* DATASET RECORDS

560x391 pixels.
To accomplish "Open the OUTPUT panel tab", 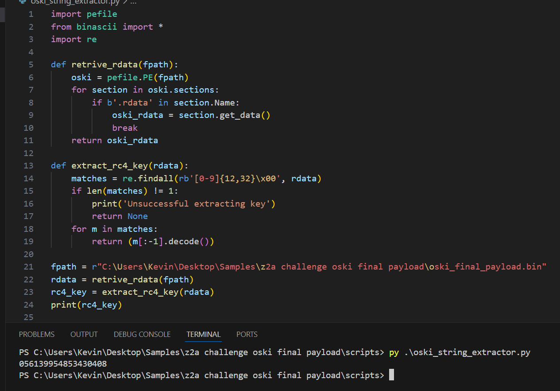I will pyautogui.click(x=84, y=334).
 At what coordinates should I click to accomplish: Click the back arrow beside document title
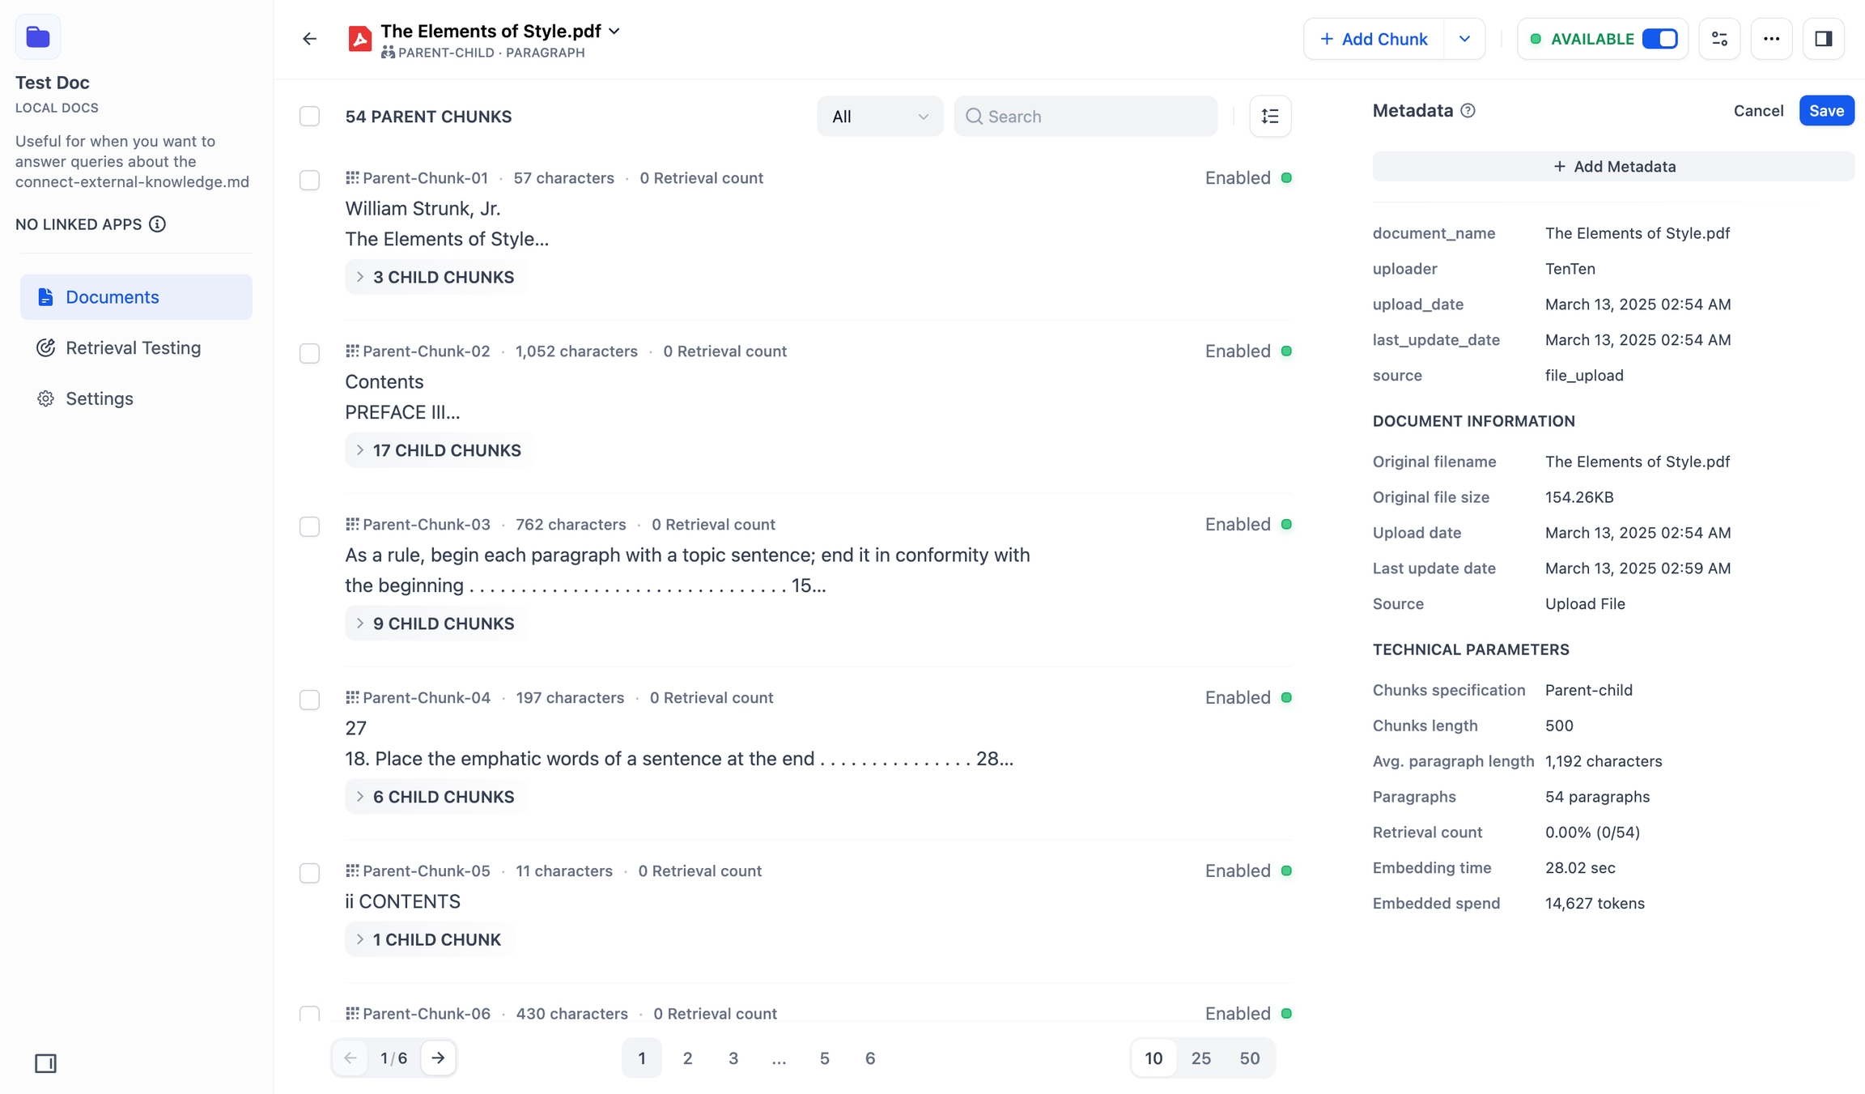pyautogui.click(x=309, y=39)
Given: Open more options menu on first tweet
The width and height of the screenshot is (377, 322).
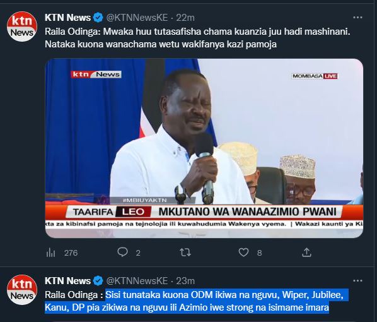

* TASK OBJECTIVE
Lay out the items as a Markdown table with the columns Row and Text, from the line with "Given: Open more options menu on first tweet" through the end of the items. Number the rows, skip blank lines, and leave the pictures out.

* EXERCISE RESULT
| Row | Text |
|---|---|
| 1 | Given: Open more options menu on first tweet |
| 2 | The width and height of the screenshot is (377, 322). |